Mal refeitos do sobressalto que foi ouvir Argerich
num “Gaspard de la nuit” que visitou o além e tatuou um sorriso na múmia de Samson
François (em “Live From Lugano 2016”), eis que não só chega aos escaparates
esta sua parceria com Ozawa como se anuncia já para o final do mês um disco seu
em colaboração com Sergei Babayan consagrado a transcrições para dois pianos de
obras de Prokofiev. Ainda há pouco, por sinal, foi lançada uma versão de
“Carnaval dos Animais” em que a pianista dividia o palco com Antonio Pappano e
fazia um jogo do gato e do rato com solistas da Academia de Santa Cecília.
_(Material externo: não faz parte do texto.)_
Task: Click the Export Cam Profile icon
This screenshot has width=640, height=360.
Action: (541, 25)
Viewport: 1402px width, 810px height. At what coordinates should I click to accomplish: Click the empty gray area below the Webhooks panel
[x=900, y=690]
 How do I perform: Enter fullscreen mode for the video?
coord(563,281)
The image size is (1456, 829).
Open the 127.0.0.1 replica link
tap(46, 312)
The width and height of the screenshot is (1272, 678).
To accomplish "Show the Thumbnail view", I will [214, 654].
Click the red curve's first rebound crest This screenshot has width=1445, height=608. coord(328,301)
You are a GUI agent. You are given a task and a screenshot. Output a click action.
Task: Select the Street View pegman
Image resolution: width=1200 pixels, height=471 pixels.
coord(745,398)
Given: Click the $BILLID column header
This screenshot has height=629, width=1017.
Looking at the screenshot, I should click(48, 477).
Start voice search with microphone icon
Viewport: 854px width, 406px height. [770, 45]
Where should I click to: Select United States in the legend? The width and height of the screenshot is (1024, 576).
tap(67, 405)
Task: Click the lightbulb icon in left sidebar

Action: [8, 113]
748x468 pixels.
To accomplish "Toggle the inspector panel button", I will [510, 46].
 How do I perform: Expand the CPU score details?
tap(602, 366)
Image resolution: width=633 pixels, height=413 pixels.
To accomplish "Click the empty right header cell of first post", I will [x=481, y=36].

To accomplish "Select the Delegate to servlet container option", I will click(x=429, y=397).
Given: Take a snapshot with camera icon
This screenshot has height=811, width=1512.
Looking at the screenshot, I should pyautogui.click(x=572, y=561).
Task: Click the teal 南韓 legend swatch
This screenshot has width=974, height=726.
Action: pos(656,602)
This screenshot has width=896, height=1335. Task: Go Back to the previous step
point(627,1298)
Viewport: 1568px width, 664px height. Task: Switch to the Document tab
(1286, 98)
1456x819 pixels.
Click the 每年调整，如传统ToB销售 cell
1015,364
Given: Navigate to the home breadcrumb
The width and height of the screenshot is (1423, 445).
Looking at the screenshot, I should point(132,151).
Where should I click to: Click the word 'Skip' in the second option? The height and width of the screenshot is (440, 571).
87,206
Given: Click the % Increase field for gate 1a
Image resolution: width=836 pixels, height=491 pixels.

De
facto, parece que estamos de volta a 2016, quando a argentina cumpria o
septuagésimo quinto aniversário e as editoras se puseram no empurra-empurra, organizando
“Complete Sony Classical Recordings” (5 CD), “Chopin: Complete Recordings” (5
CD) ou “Warner Classics Recordings” (20 CD). Um dos títulos que nessa altura
saiu foi “Live From Lugano 2015”, onde Argerich tocava a adaptação que Debussy
fez para dois pianos de “Seis Estudos em Cânone”, de Robert Schumann, com Lilya
Zilberstein – exatamente uma das obras que as duas incluíram no recital que programaram
para hoje na Gulbenkian.
Aliás, é na obra de Schumann, mais concretamente nos
primeiro e quinto estudos, que se pode ler a indicação que mais vezes na vida,
sentada ao piano, se crê ter Argerich dito de si para si: Pas trop vite. Será o que vem à mente ao ouvir esta sua
interpretação do “Concerto para Piano Nº 1”, em Dó maior, Op. 15, de Beethoven,
no qual, a certa altura, a sua noção algo elástica das divisões do compasso dá
origem a um deslize capaz de trazer à memória aqueloutro de Rudolf Serkin na
mesma obra, com o mesmíssimo Ozawa e a Sinfónica de Boston. Mas, como se sabe, em
Argerich, tanto quanto em Beethoven, o espontâneo é quase sempre superior ao
estudado e o intrínseco colocado num grau superior ao imitativo. Tudo isto, claro,
sem prejuízo de uma articulação limpa, expressiva, enfática e ocasionalmente
espiritual. Como complemento, uma “Sinfonia Nº 1”, em Dó maior, Op. 21, com
Ozawa a urdir as mais diáfanas texturas a partir de cordas de tafetá, alerta
mas em controlo da situação, com urgência mas sem pressas.